Why does the censor allow us to dream? Precisely because our motor activity has been shut down and it's not dangerous for anyone to have our suppressed/repressed wishes expressed. If we regressed when we were awake, we would be psychotic (some theorists believe that, for this reason, psychotics do not dream).

This opens the way for connecting psychoneurotic symptoms to dreams: "I can say that a hysterical symptom only comes into being when two opposing wish-fulfillments, each with its source in a different psychical system, are in a position to coincide in one expression" (372).

(d) Arousal by Dreams. The Function of Dreams. Anxiety-Dreams: in Ucs, there is no past, nothing is forgotten, nothing brought to an end (378). Under these circumstances, it needs release every once in awhile: the dream is where Pcs acts as a safety-valve for Ucs (379). It allows wishes out insofar as they are compatible with each other. Every once in awhile though, it lets out conflicting wishes, and these result in anxiety dreams (380). Anxiety dreams can also be caused by the expression of wishes that have been down in Ucs for so long that they have turned from pleasurable to unpleasurable, from wine into vinegar, as the model goes. Strangulated libido turned into anxiety. Anxiety is also often associated with witnessing parental coitus at a young age (383).
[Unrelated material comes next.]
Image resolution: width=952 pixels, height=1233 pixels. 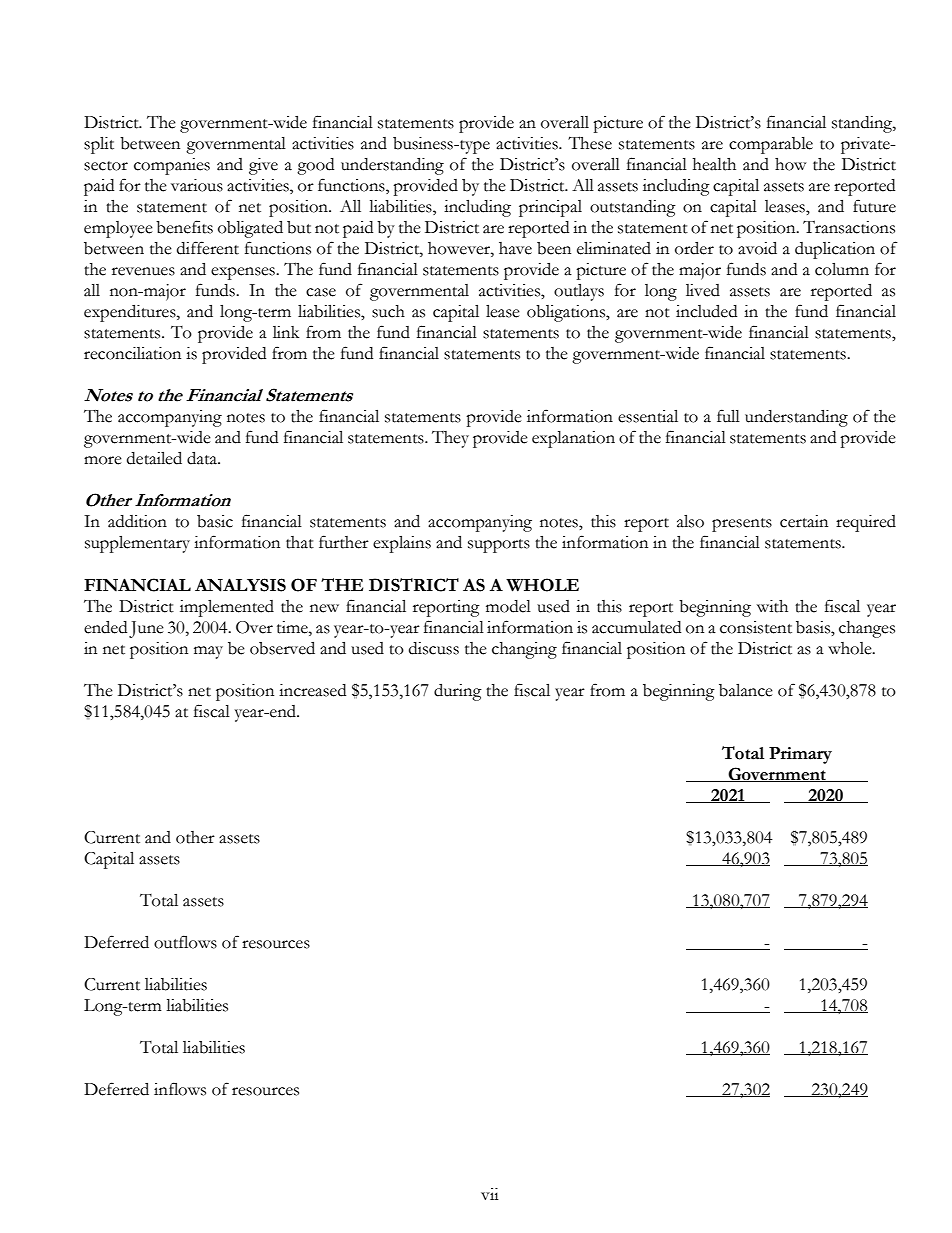 What do you see at coordinates (499, 546) in the page?
I see `supports` at bounding box center [499, 546].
(e) Primary and Secondary Process. Repression: "The most complicated feats of thinking are possible without the participation of consciousness" (389). When a train of thought is not given adequate expression in consciousness and lingers in Pcs for awhile, it is then "drawn into the Unconscious" (391). This fact leads us to thinking of two different psychical process that play a part in forming dreams: "the one creates perfectly rational dream-thoughts, just as valid as normal thinking; the other treats these in a most disconcerting, irrational manner" (393). The first psy system is "directed towards the free discharge of quantities of excitation; and the second system inhibits this discharge by emitting its own energy-charges, transforming the charge into a quiescent one and probably raising its level" (395). All the first system can do is wish (396). The primary process "aims to discharge excitation in order to set up a perceptual identity; the secondary process has abandoned this intention and taken up another in its place - to set up a thought-identity. All thinking is only a roundabout way..." (397). Primary process is there from the beginning, while secondary process only evolves later in life (398).

When the fulfillment of wishes no longer produce an affect of pleasure but one of unpleasure, those wishes are said to be repressed. The transformation of affect is what is called repression (399).

(f) The Unconscious and Consciousness. Reality: "The Unconscious is the true reality of the psyche, its inner nature just as unknown to us as the reality of the external world, and just as imperfectly revealed by the data of consciousness as the external world is by the information received from our sensory organs" (405). The Pcs is the "partition screen" between Ucs and Cs (407).

And what of reality? "Whether we should ascribe reality to unconscious wishes, I cannot say" (411).